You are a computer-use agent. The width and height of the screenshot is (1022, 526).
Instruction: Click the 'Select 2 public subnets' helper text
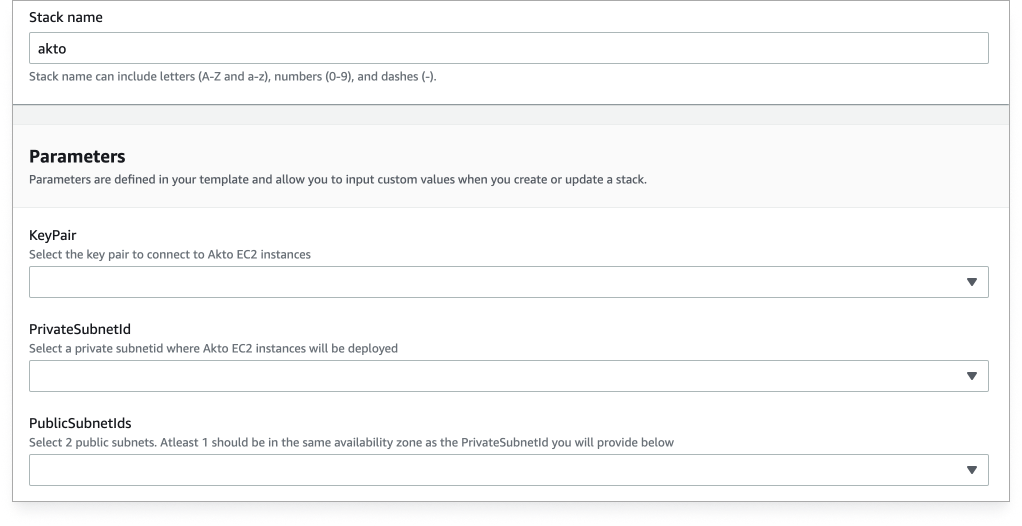[x=351, y=442]
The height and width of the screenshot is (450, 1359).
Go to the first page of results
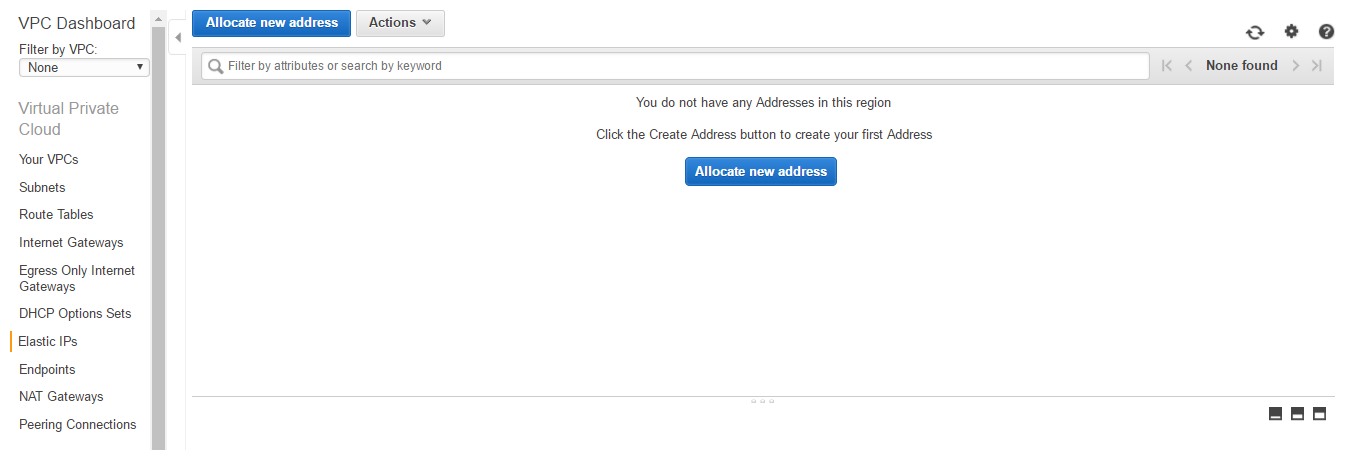tap(1166, 66)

· · ·

Copy out the listing exactly as it stands, but not the pictures.

You are a computer-use agent. The width and height of the screenshot is (1022, 526).
Instruction: Click the 'Select 2 public subnets' helper text
[x=351, y=442]
The height and width of the screenshot is (450, 1359).
Go to the first page of results
tap(1166, 66)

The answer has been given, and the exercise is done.